** start of Source extract **

Question

abc is a triangle and ghed is a rectangle.bc=12cm,he=6cm,fc=bf and altitude af =24cm.find the area of the rectangle

Answer 1

we have 
BC = 12 cm and FC = BF 

FC = BC/2 = 12/2 = 6 cm

in triangle AFC and triangle EHC

AF and EH are parallel  lines and AC is transversal

∠ FAC = ∠ HEC

∠F = ∠H = 90 degrees

therefore by A - A congruency 

triangle AFC - triangle EHC 

= AF/FC = EH/HC

= 24/6 = 6/HC

= HC = 36/24 = 1.5 cm

FH = FC - HC = 6 - 1.5 = 4.5

GH = 2 x FH = 2 x 4.5 = 9 cm

Area of rectangle DGHE = GH x HE

= 9 x 6

= 54 cm square

Answer 2

Answer:

Step-by-step explanation:

As   AF = altitude,  CF = FB, The triangle ABC is isosceles.

** end of Source extract **
** start of Given records **

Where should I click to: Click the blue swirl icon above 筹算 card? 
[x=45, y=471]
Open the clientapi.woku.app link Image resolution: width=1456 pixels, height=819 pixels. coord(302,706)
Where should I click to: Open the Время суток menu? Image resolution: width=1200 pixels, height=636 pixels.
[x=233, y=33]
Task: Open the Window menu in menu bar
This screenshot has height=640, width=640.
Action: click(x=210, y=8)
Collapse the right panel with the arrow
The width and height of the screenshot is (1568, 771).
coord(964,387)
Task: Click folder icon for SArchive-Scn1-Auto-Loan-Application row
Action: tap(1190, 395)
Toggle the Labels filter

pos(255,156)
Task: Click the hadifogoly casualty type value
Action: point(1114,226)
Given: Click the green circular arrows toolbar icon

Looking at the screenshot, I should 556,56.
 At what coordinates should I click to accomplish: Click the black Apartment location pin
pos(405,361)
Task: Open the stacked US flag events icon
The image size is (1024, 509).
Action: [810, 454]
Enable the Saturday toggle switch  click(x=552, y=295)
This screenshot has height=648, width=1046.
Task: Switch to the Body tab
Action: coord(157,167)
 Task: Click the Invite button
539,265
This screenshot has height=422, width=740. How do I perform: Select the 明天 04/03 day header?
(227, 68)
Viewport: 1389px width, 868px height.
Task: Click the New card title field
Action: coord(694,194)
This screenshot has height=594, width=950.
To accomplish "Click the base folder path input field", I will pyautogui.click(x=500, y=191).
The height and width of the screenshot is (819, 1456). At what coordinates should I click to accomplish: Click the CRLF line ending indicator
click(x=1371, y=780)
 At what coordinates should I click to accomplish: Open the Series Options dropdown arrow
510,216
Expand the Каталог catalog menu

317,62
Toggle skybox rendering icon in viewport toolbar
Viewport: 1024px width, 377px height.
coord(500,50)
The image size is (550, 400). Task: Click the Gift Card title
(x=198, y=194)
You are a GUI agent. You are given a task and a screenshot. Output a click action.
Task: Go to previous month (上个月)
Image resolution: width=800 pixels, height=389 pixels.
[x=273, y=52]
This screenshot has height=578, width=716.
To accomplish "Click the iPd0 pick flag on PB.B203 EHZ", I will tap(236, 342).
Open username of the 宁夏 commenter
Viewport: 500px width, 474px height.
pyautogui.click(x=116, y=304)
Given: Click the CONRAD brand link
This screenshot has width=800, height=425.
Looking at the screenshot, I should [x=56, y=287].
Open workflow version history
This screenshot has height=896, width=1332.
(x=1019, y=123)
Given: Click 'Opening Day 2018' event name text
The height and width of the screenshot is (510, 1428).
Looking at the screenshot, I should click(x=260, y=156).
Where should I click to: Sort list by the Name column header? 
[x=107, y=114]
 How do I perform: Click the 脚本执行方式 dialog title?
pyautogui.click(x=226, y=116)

** end of Given records **

• _Your instructions_
Extend the geometry thread about the rectangle inside triangle ABC, continuing the second answer from its last sentence.

• _Task result_
Then rectangle DEHG is symmetrically positioned around altitude.

 ΔAFC and EHC are similar.

     AF / FC = EH / HC  

     24 / 6 = 6 / HC

     HC = 1.50 cm

     So  FH = 6 - 1.50 = 4.50 cm

        GH = 9 cm

Area GHED = 9 * 6 = 54 cm²

 As EH is symmetrically positioned around AF (altitude) EF = HF = 3 cm.

    HC = 3 cm

ΔGHC and ΔAFC are similar.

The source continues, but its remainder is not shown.